WHAT IS BEING ASKED
For each line below that contains the string "mention", copy that line.

[Records excerpted from a collection]
↓
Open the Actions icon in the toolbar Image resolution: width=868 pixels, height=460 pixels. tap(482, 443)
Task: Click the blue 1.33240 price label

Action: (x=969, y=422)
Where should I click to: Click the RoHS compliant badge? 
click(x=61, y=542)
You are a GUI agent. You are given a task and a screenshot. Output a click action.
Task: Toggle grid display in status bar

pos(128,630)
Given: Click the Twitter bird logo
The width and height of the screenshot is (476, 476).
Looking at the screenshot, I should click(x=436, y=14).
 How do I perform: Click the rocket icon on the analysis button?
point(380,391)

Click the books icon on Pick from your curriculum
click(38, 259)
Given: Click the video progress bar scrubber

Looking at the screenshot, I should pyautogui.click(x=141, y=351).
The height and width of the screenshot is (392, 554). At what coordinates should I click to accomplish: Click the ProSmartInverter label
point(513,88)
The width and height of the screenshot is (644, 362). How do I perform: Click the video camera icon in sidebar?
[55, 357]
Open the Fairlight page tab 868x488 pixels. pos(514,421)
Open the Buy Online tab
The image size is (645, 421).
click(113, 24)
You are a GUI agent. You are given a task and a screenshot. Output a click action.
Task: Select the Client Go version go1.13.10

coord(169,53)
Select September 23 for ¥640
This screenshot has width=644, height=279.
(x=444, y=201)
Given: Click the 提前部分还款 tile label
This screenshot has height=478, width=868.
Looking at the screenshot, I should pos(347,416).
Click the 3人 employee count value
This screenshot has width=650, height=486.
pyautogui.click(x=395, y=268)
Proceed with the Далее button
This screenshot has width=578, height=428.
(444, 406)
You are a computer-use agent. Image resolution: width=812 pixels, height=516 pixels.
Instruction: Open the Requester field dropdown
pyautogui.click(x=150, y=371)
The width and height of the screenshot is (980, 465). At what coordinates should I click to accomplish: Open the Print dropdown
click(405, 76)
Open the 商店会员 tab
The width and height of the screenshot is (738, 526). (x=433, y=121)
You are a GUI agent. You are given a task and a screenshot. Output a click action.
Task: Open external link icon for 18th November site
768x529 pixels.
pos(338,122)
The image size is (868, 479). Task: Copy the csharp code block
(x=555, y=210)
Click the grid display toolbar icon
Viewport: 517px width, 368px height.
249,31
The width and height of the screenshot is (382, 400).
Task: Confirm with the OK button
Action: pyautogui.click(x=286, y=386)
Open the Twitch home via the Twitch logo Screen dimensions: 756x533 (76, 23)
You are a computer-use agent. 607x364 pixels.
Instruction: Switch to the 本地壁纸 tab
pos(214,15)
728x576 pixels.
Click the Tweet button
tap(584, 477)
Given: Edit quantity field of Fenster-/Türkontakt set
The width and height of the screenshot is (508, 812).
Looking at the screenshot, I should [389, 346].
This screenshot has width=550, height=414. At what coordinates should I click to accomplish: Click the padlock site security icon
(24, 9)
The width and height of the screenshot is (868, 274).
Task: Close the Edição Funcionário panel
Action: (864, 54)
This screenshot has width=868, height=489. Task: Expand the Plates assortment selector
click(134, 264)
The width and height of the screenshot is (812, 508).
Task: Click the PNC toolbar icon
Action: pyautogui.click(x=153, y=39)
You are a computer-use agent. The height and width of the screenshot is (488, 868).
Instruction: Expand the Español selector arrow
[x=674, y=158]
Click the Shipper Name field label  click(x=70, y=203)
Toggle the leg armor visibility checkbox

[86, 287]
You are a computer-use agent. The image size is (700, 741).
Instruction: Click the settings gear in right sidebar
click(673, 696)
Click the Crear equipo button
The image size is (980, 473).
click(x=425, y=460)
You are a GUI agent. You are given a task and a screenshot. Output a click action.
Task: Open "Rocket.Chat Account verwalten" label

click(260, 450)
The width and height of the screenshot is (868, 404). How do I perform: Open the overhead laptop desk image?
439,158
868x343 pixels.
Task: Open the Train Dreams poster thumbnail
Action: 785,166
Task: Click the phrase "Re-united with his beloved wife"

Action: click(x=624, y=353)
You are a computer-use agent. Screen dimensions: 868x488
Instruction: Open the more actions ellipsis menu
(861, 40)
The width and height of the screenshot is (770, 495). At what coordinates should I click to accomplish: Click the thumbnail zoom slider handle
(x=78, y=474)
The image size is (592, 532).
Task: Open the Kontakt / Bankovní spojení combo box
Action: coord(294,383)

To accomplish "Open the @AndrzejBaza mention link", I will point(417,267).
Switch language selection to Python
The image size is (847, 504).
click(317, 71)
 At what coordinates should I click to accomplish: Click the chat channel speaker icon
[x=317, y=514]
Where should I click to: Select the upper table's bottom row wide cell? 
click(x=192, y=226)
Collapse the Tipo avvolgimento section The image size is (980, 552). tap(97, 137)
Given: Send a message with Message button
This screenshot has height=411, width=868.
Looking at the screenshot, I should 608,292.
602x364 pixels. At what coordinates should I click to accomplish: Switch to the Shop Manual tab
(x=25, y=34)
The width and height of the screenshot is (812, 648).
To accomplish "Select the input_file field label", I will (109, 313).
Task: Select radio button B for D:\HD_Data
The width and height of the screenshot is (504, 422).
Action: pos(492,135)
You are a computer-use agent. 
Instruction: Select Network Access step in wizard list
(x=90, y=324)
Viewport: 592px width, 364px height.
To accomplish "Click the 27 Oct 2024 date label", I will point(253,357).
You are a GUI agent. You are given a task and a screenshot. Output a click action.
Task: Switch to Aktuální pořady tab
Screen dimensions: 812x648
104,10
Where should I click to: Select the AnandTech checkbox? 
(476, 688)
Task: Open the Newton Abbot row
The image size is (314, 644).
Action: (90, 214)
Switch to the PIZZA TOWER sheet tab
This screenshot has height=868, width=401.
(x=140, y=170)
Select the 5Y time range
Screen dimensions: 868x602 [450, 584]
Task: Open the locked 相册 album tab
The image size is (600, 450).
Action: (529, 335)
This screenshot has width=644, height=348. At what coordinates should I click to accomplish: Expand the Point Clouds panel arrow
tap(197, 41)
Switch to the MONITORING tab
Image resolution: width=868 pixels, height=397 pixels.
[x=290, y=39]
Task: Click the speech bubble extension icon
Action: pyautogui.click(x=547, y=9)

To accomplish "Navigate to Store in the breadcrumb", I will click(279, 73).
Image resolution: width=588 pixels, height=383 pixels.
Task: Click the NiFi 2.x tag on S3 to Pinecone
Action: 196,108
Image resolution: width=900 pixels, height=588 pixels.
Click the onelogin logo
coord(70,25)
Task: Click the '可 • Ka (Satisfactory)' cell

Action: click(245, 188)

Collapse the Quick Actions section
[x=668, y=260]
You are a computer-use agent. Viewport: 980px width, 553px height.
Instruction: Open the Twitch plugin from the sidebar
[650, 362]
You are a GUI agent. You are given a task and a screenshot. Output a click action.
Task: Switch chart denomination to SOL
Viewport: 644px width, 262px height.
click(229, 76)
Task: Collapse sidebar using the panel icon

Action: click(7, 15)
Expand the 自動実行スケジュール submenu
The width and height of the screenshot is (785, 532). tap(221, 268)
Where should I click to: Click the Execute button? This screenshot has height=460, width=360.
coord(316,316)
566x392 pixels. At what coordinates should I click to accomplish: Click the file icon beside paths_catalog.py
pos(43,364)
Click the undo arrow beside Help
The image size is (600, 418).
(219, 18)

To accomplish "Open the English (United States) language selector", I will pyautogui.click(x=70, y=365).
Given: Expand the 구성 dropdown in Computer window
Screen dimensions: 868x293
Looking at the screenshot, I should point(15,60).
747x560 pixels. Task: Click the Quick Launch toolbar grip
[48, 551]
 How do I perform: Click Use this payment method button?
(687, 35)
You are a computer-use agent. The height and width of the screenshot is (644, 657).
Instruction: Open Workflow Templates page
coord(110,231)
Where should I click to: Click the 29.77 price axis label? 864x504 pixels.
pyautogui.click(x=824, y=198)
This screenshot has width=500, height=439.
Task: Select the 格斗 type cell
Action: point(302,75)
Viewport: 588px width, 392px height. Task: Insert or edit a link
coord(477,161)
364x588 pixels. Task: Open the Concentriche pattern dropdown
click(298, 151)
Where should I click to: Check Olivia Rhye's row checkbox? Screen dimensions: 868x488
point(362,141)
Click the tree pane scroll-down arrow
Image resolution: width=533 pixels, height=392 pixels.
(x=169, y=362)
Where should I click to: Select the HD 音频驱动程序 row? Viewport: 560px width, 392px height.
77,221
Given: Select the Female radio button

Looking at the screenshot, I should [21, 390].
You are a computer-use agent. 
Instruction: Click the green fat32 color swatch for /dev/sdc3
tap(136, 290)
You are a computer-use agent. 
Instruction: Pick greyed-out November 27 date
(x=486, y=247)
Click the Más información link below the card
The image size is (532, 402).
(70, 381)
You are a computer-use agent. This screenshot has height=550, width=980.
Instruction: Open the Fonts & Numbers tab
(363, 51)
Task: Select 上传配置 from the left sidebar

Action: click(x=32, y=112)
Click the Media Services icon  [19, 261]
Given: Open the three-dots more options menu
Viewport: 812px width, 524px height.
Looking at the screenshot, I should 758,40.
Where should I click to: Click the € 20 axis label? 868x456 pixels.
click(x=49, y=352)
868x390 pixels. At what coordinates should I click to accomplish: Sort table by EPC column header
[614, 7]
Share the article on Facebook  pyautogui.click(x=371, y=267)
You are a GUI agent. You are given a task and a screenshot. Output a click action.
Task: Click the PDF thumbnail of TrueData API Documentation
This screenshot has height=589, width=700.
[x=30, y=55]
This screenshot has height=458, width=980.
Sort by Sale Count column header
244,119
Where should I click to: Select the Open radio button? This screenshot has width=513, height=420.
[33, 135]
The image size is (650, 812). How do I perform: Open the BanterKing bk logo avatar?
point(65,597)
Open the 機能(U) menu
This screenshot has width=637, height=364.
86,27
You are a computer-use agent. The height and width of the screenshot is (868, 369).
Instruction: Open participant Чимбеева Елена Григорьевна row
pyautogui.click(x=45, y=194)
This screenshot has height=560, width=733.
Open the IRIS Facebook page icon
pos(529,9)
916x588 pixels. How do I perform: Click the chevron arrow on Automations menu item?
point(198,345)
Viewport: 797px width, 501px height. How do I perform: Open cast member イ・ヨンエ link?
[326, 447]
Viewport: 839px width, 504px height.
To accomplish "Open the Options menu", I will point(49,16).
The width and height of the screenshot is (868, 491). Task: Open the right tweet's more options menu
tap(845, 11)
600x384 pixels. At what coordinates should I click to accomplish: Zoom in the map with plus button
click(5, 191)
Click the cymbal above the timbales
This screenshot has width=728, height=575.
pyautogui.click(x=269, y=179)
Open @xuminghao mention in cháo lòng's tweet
↑
TASK RESULT
To accomplish "Open the @AndrzejBaza mention link", I will point(417,267).
Open @xuminghao mention in cháo lòng's tweet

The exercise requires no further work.